Al-Qaida takes new hit with loss of East Africa plotter
LONDON - The killing in Somalia of a top al-Qaida militant deepens the group's woes a month after Osama bin Laden's death, but Fazul Mohammed's recent role as a trainer of aspiring operatives may have left a menacing legacy.
Somali police said on Saturday that Mohammed, one of the world's most wanted men and a master of attack planning, disguise, evasion and languages, had been killed in the Somali capital Mogadishu on Tuesday.
Washington said Mohammed, also known as Harun, was a key suspect in the 1998 attacks on the US embassies in Nairobi and Dar es Salaam, which killed 240 people.
Mohammed, believed to be in his late 30s, also masterminded an attack on an Israeli-owned hotel in Kenya in November 2002 that killed 15 people, Western officials said.
But in recent years he is believed by some academics and security experts to have spent as much time training militants as directly plotting against the West, sharing his expertise with young Somalis and with Muslims who traveled to Somalia to gain paramilitary experience.
"His death is a loss for al-Qaida, but I think his more recent role as a trainer must have given it a great investment," said Nelly Lahoud, an associate professor at the Combating Terrorism Center at the US West Point military academy.
"He's one of those success stories of al-Qaida.
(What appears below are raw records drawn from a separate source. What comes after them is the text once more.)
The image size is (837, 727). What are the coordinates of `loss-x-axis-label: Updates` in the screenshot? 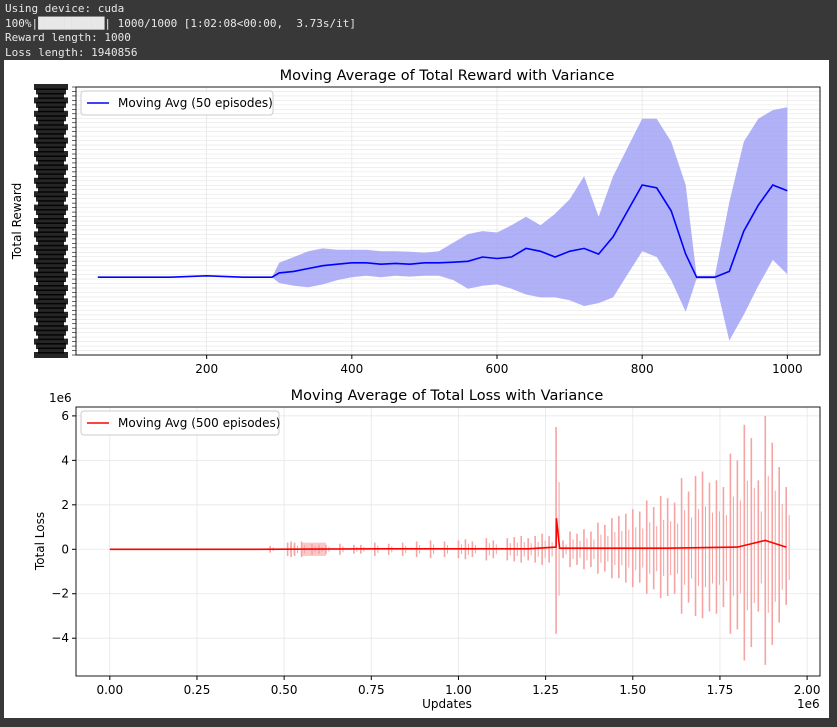 It's located at (447, 704).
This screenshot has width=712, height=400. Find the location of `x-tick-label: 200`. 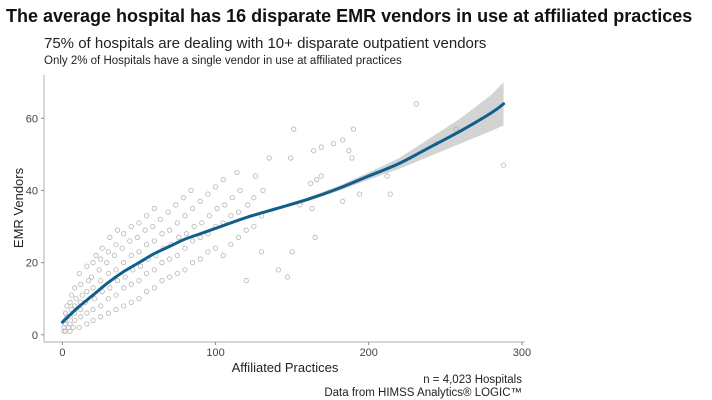

x-tick-label: 200 is located at coordinates (369, 353).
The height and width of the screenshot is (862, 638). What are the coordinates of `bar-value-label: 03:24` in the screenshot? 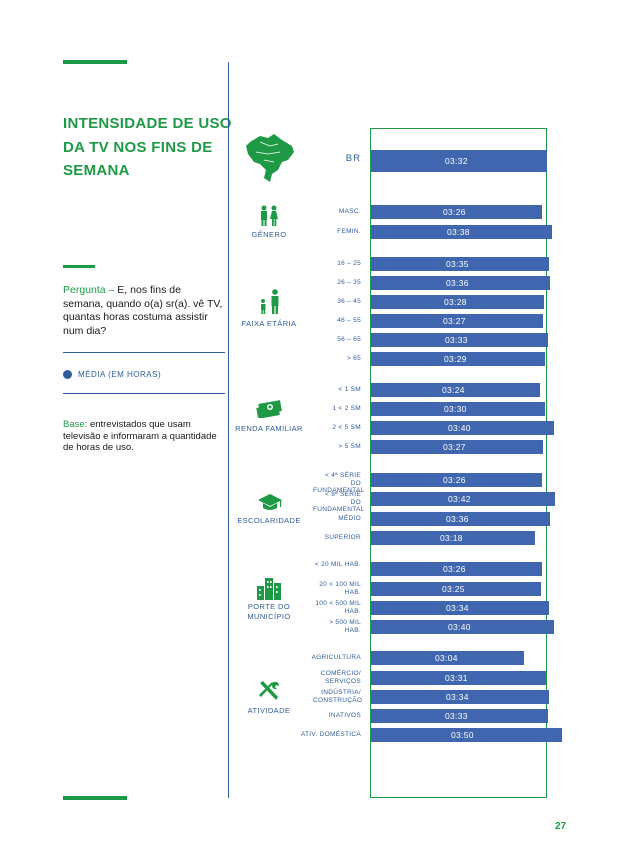 It's located at (454, 390).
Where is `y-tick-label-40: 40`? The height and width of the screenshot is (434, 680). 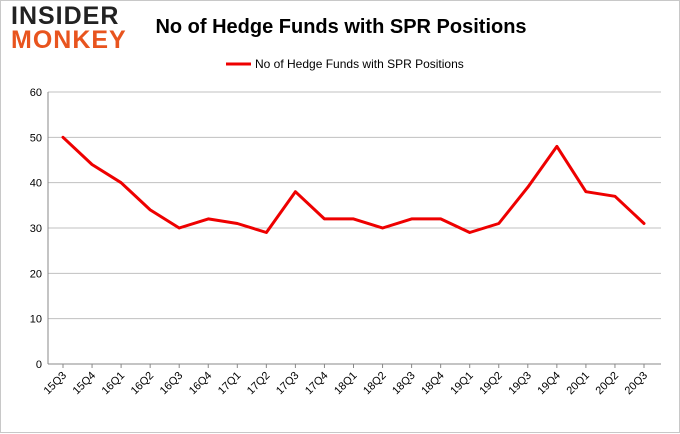
y-tick-label-40: 40 is located at coordinates (36, 184).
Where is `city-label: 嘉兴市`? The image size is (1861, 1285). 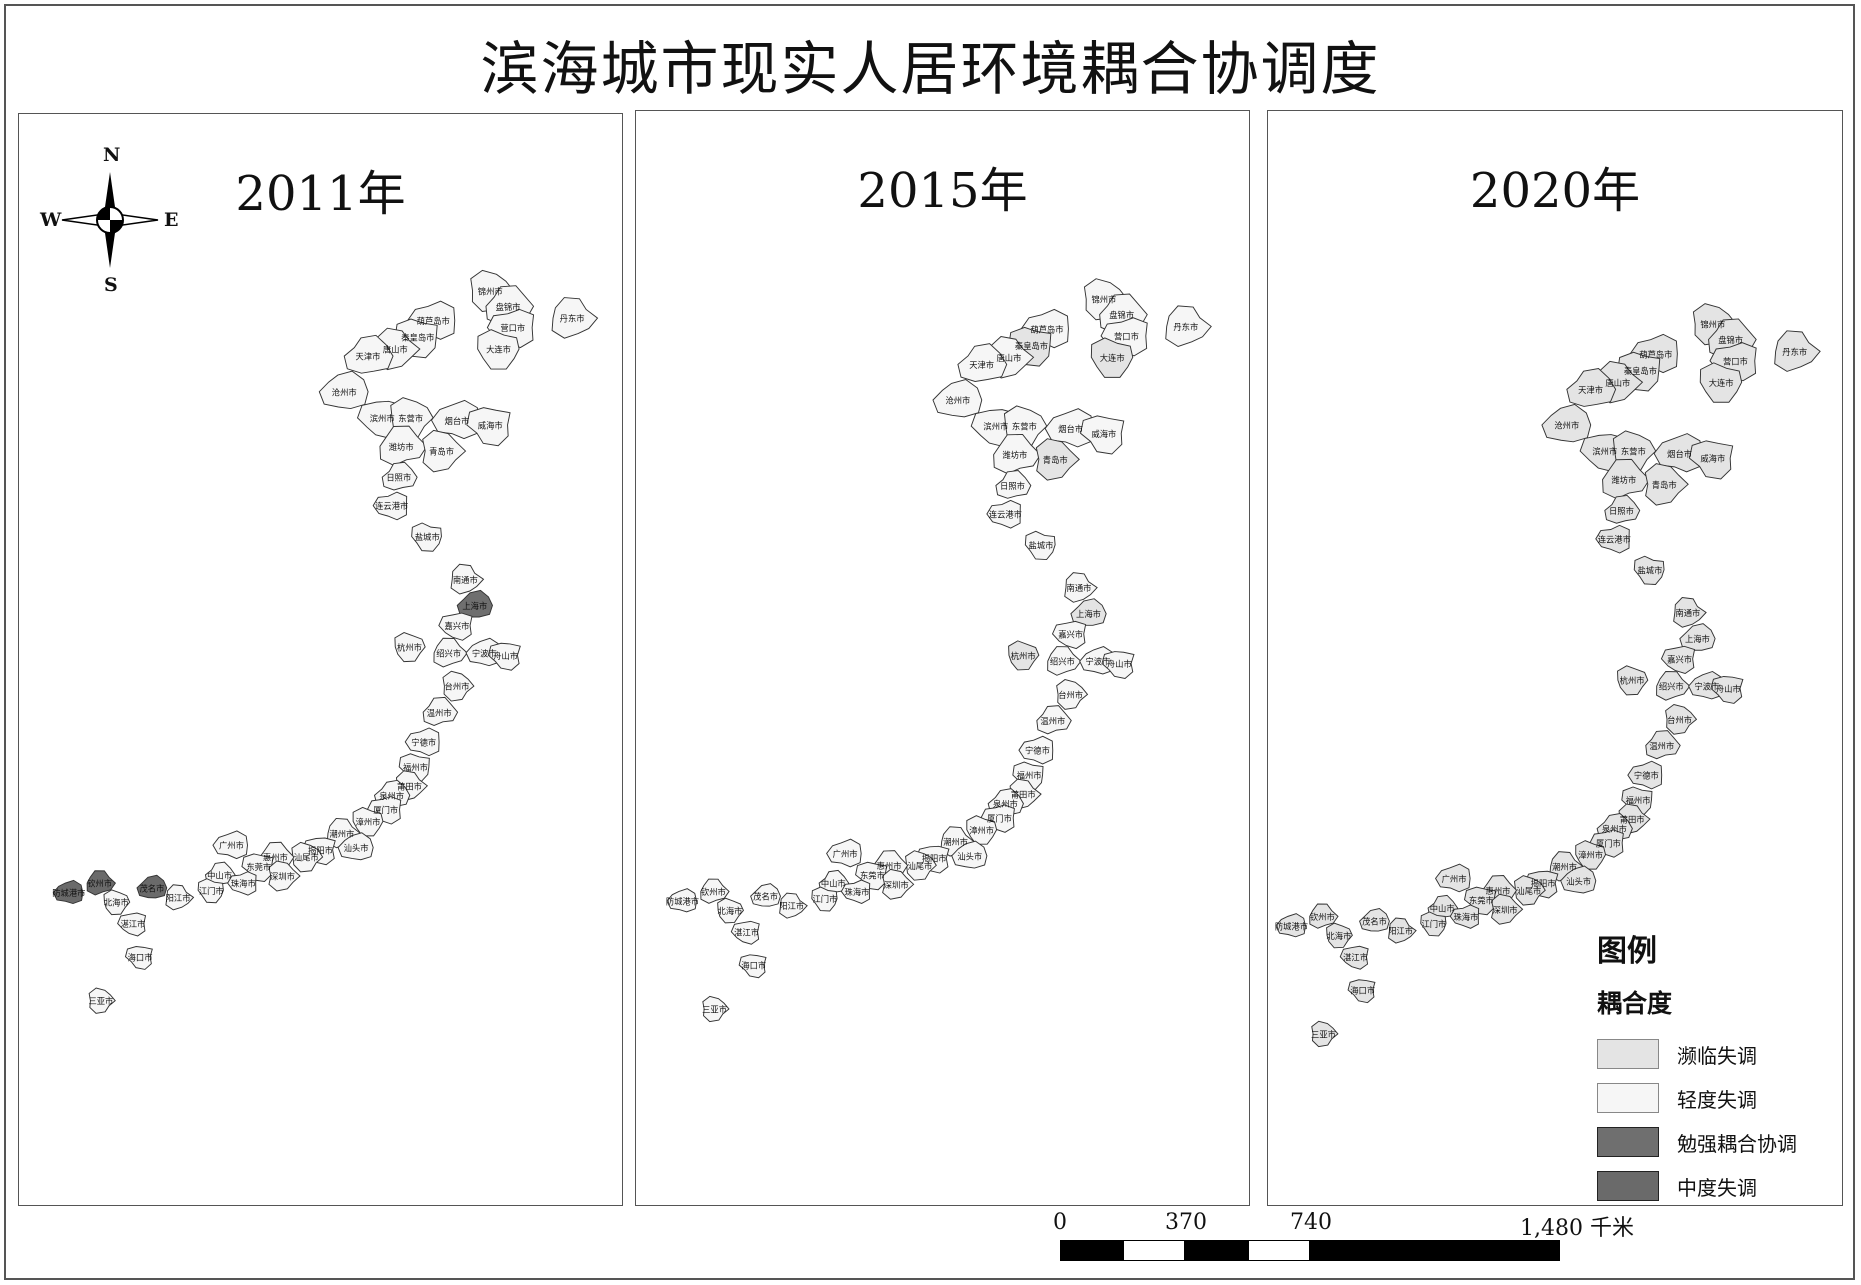
city-label: 嘉兴市 is located at coordinates (458, 626).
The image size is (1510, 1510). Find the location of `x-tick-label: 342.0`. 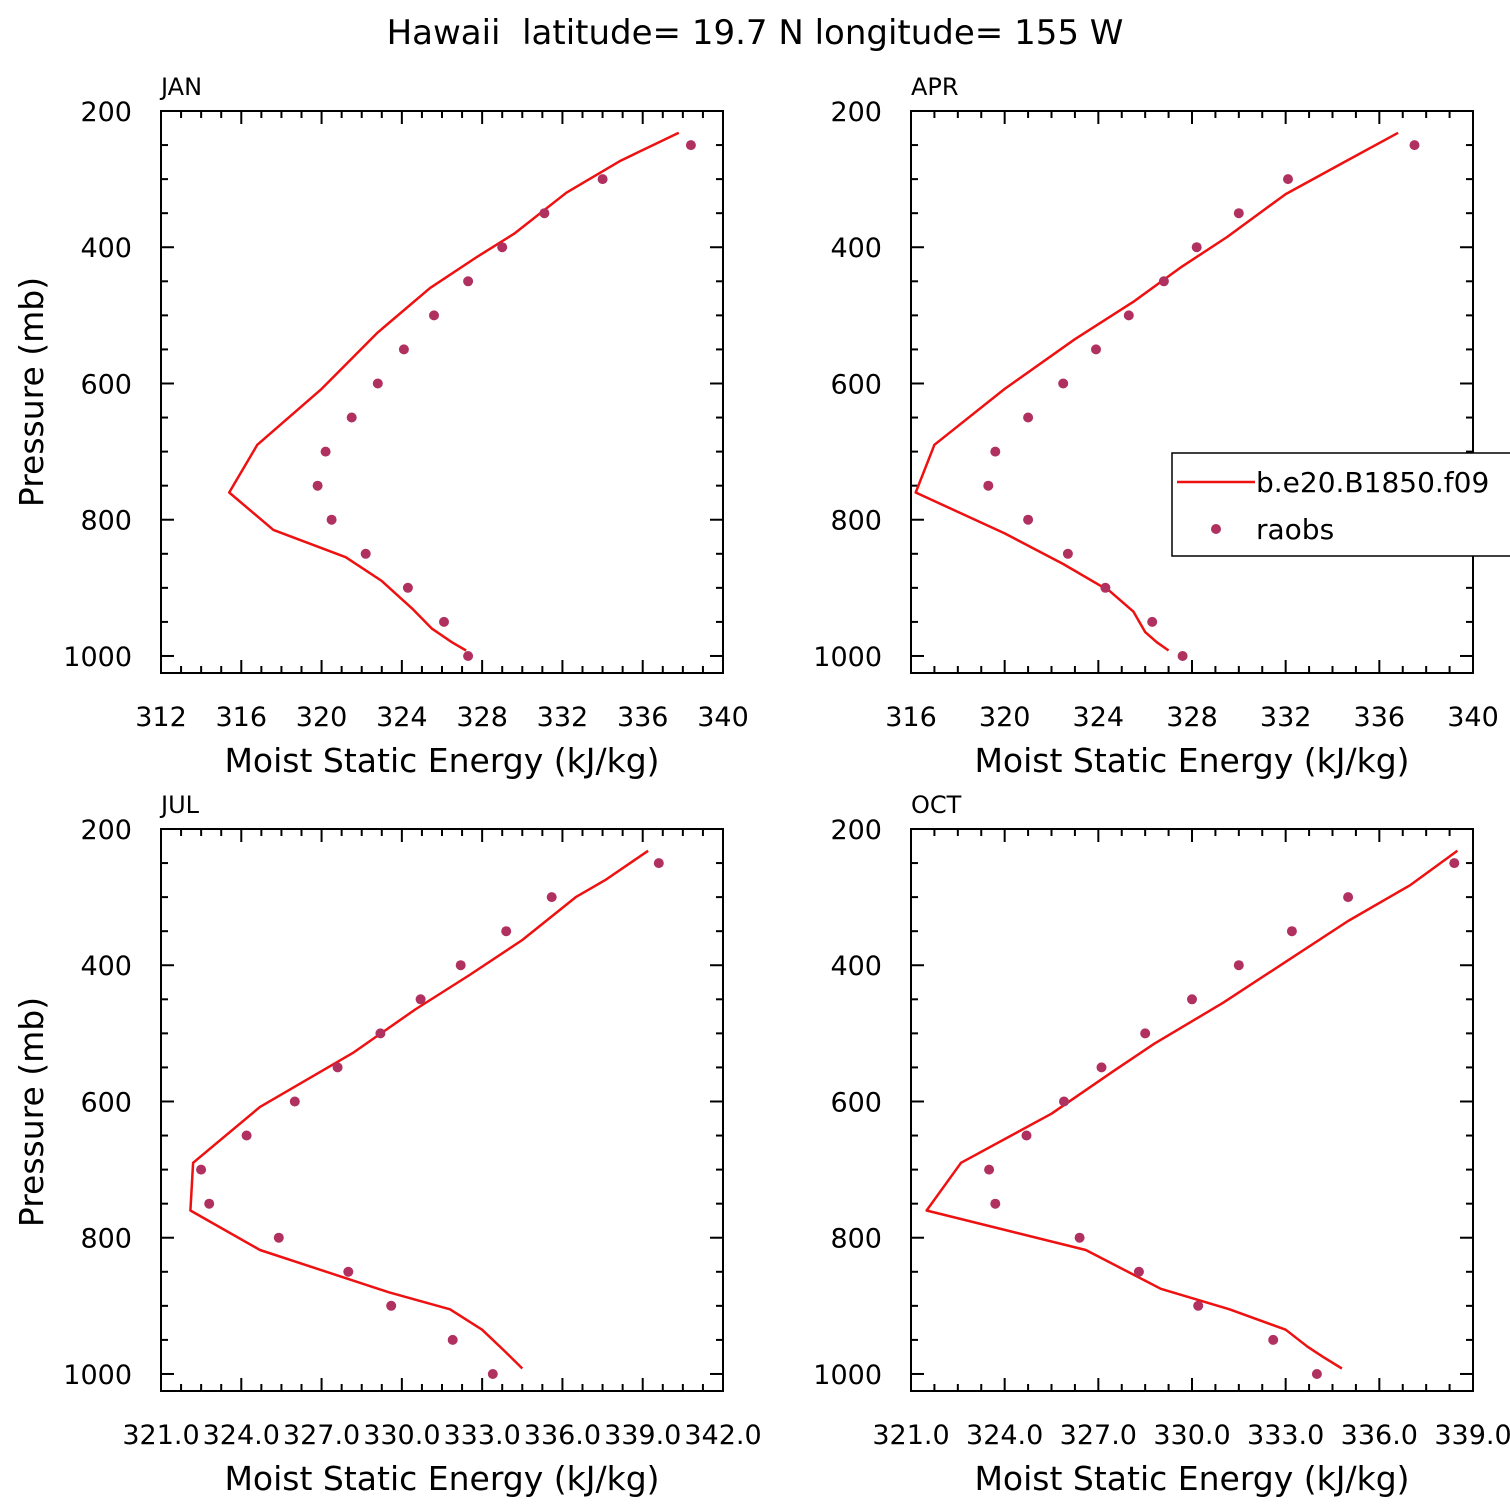

x-tick-label: 342.0 is located at coordinates (722, 1436).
He felt he had a duty to teach everything he knew ... He was the gift that kept on giving," said Lahoud, who has studied Mohammed's 2009 autobiography War on Islam: The Story of Fazul Harun.
The Somali government said hundreds of foreign fighters have joined the insurgency from Afghanistan, Pakistan, the Gulf region and Western nations such as the United States and Britain. Some of the foreign jihadists have taken up leadership positions in militant groups.
In the past five years, Mohammed forged ties with the al Shabaab Somali armed group fighting to topple the Transitional Federal Government of Somalia, and he is said by Western security officials to have acted as one of the Somali rebels' links to al-Qaida's core leadership.
Western security officials said they suspect Mohammed also coordinated with militants in al-Qaida's Arabian Peninsula branch based in Yemen - the al-Qaida branch responsible for the network's boldest attacks on Western targets in recent years.
Security specialists who have studied Mohammed said he was highly pragmatic, cool-headed and calculating. His languages included Arabic, Comorian, Swahili and English.